Collected data
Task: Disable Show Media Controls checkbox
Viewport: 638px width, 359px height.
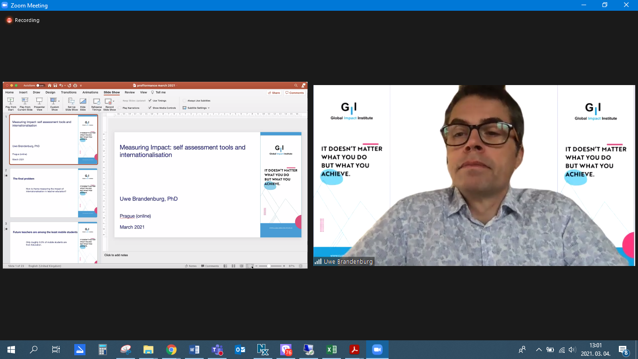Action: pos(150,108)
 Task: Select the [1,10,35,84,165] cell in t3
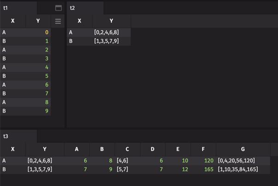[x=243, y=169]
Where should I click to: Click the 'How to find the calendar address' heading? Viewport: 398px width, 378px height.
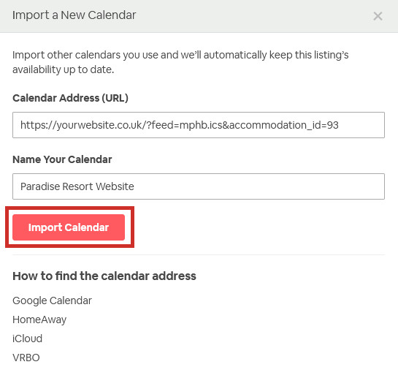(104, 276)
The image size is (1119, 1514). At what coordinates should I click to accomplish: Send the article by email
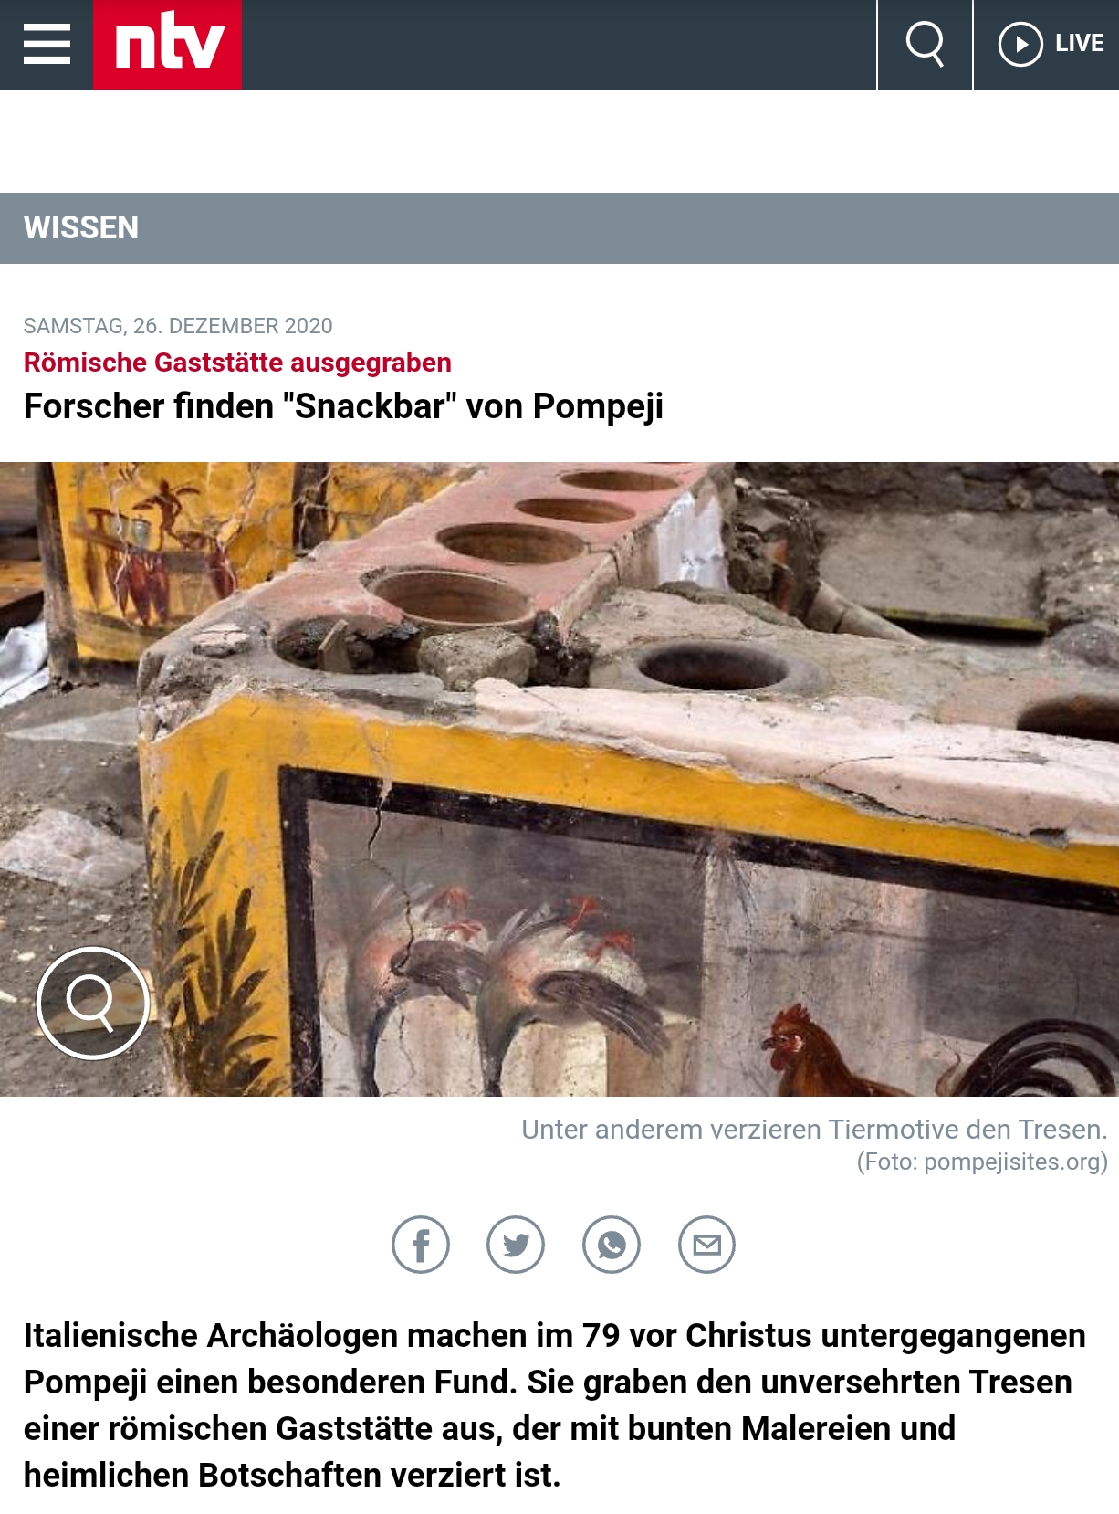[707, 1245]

--

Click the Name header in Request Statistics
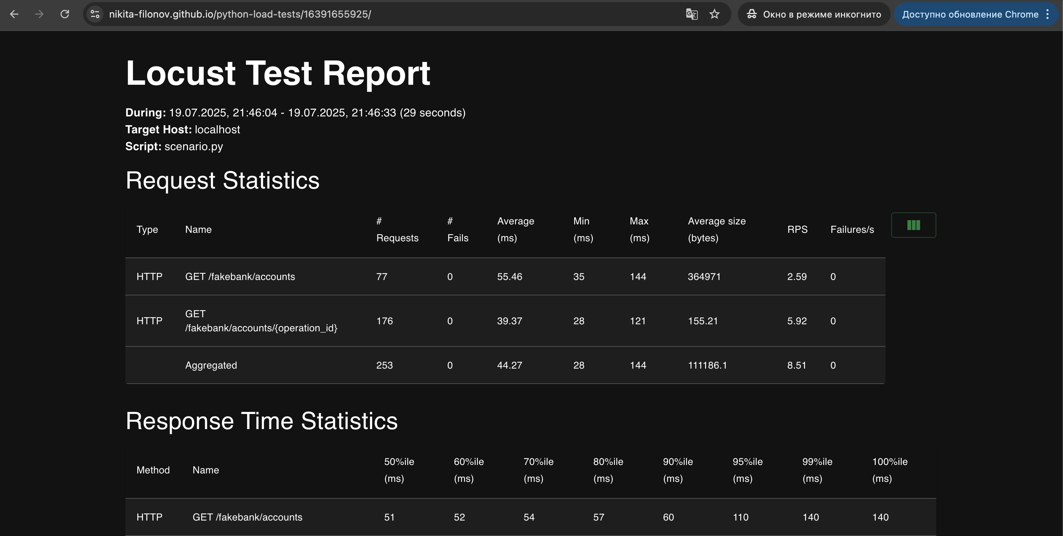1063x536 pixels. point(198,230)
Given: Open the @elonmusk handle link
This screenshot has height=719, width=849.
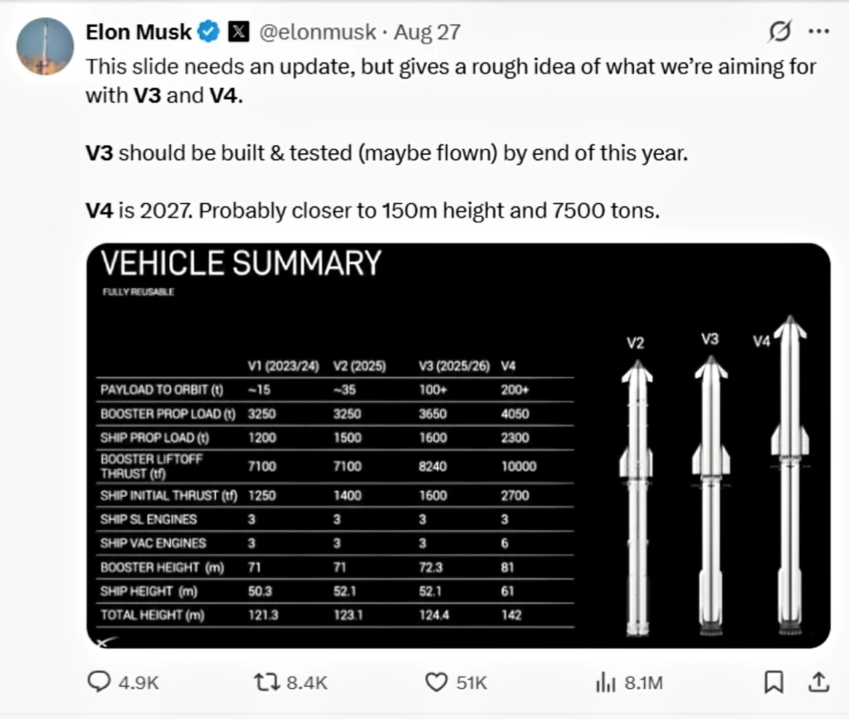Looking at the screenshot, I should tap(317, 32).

--

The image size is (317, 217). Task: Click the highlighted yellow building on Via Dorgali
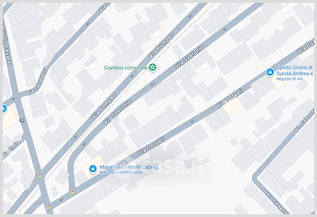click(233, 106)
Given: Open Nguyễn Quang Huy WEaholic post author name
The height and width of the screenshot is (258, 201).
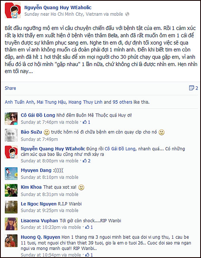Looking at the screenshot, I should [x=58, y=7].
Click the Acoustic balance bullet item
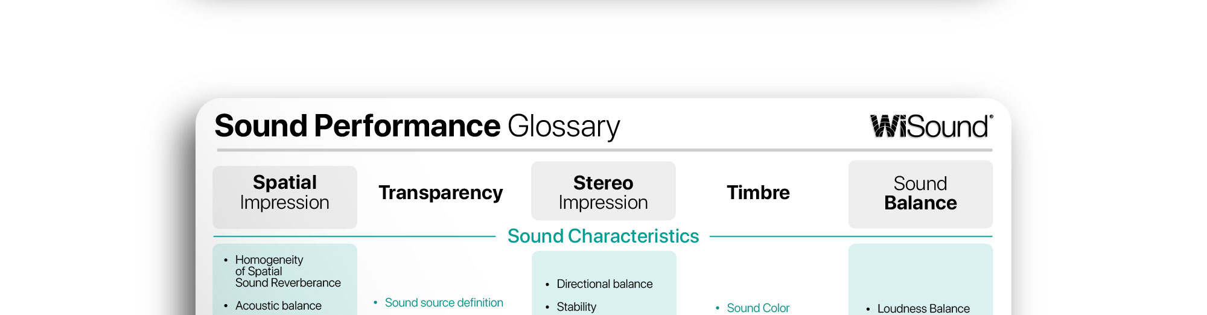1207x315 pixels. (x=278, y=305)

Problem statement:
When a line above includes the word "Open", please list that line.

Answer to the problem:
Given: Open the @elonmusk handle link
Given: Open Nguyễn Quang Huy WEaholic post author name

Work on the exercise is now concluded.